Quando nos perguntamos sobre o que explica a existência das coisas, queremos saber sobre essas coisas contingentes que nos rodeiam. Sabemos que para não terminarmos num regresso da explicação, precisamos que haja algum objeto necessário cuja pergunta sobre a explicação da existência não seja cabida ou que exista e cujo surgimento não seja possível. O ponto que tentei traçar é que há pelo menos três objetos necessários que permitem e explicam a existência das coisas contingentes. No espaço, com o tempo, as leis naturais fazem surgir matéria – essa é uma explicação. Outra, que envolvesse Deus, poderia ser de que Deus, no espaço e no tempo, criou matéria – de acordo com a regulamentação de seus poderes pelas leis naturais.

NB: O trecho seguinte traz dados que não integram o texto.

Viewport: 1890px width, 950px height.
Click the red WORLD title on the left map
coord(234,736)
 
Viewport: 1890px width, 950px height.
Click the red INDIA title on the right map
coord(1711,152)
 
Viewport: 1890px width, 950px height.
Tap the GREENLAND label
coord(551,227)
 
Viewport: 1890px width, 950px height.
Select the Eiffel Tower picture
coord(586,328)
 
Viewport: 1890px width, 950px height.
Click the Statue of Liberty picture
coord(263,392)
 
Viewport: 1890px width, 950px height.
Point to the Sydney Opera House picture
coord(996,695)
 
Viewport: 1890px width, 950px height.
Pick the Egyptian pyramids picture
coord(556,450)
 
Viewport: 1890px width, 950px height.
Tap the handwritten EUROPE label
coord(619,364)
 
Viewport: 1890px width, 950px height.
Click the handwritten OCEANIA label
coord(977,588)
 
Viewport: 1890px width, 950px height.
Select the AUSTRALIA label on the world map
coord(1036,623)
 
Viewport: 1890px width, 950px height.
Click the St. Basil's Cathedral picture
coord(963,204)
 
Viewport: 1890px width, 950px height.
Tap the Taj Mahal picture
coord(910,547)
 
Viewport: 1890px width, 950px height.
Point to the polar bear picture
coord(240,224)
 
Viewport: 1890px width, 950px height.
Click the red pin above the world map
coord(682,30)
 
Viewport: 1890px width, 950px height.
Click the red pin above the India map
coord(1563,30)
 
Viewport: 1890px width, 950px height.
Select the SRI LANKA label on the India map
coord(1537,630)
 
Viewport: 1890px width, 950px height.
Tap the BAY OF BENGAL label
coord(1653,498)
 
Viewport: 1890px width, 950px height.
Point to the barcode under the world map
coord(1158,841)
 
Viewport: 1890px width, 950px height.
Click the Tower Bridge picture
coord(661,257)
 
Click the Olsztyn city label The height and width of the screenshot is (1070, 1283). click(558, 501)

O defeito da teoria teísta agora é que ainda não temos boas razões para aceitar a tese, que no início pressupomos, de que Deus é um ente básico e necessário. Se existe um ser consciente, onipotente, onisciente e sumamente bom no mundo, por que tal ser não poderia não existir e o mundo continuar existindo? Parece-me que poderia. Mas se poderia, será então que Deus poderia ter surgido? Com o espaço, tempo e leis temos tudo que precisamos para gerar até a existência de Deus. Que razões, então, independentes de nossa vontade, poderiam ser boas razões a favor da necessidade de Deus? A única resposta que me ocorre é a crença de que há algo de estranho em algo material surgir do espaço imaterial só a partir de tempo e leis. Um teísta deve defender algo nesses termos para defender pelo menos a essencialidade de Deus para o surgimento da matéria e/ou da vida.